Con l’arrivo dell’estate, anche le coste italiane vengono scelte dalle tartarughe marine per deporre le loro uova. Come fosse quasi un rituale di origini antichissime, infatti, questi animali tornano a nidificare nella spiaggia in cui sono nati. Il ciclo della vita che si ripete, meraviglioso e misterioso, come solo la natura poteva concepirlo. Chi ha la fortuna di poter assistere a questo prodigio si rende conto di far parte di qualcosa di più grande di lui, di inarrestabile… o quasi. Infatti, a causa dell’azione antropica, sono molti i pericoli in cui una tartaruga marina può incappare. Interris.it ne ha parlato con Vincenzo Olivieri, presidente del Centro Studi Cetacei e direttore del Centro di Recupero tartarughe marine Luigi Cagnolaro di Pescara.

L’intervista

Direttore, quali tartarughe abitano il Mar Mediterraneo?

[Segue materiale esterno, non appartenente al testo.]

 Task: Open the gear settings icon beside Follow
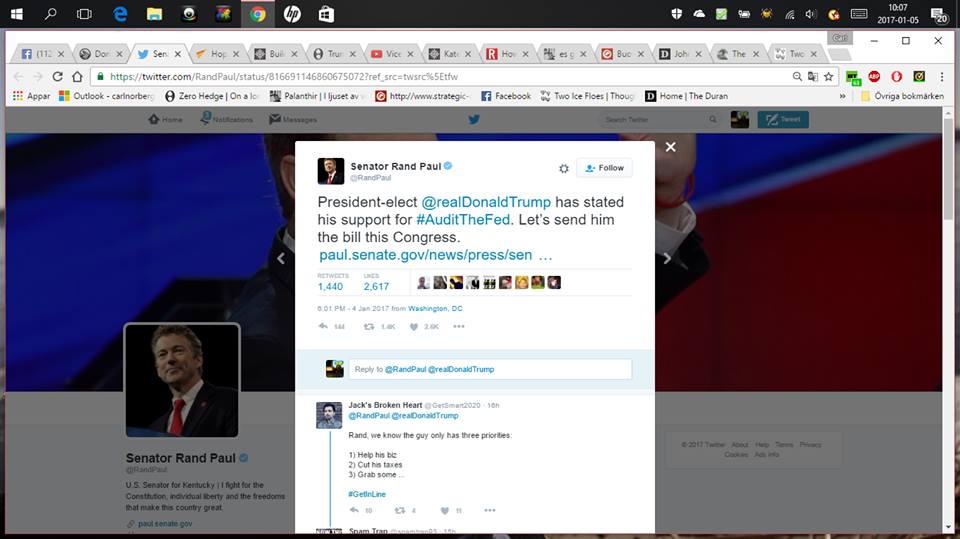pyautogui.click(x=563, y=168)
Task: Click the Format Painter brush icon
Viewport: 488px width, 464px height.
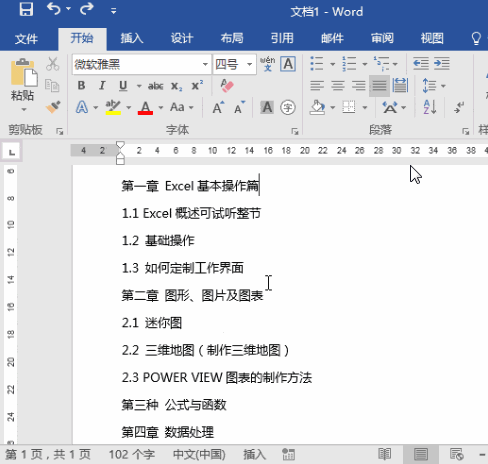Action: pyautogui.click(x=53, y=107)
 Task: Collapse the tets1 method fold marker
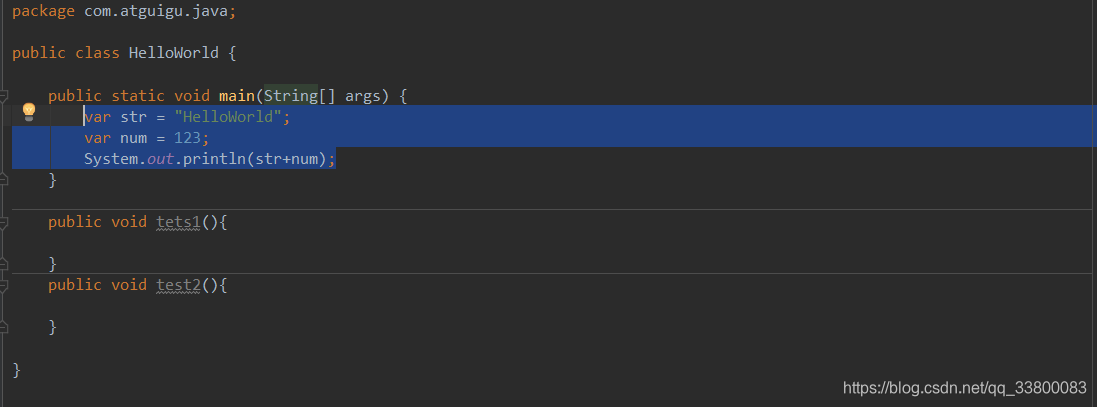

“Ci sono tre specie di tartarughe: la più comune, la Caretta caretta, e la Chelonia mydas. Queste due specie si riproducono sulle nostre coste. Inoltre, nel Mar Mediterraneo è presenet la Dermochelys coriacea, una tartaruga di provenienza atlantica, molto grande – può raggiungere i due metri di lunghezza – ed è caratterizzata dal fatto di avere un carapace senza placche cornee, ma liscio e cuoioso”.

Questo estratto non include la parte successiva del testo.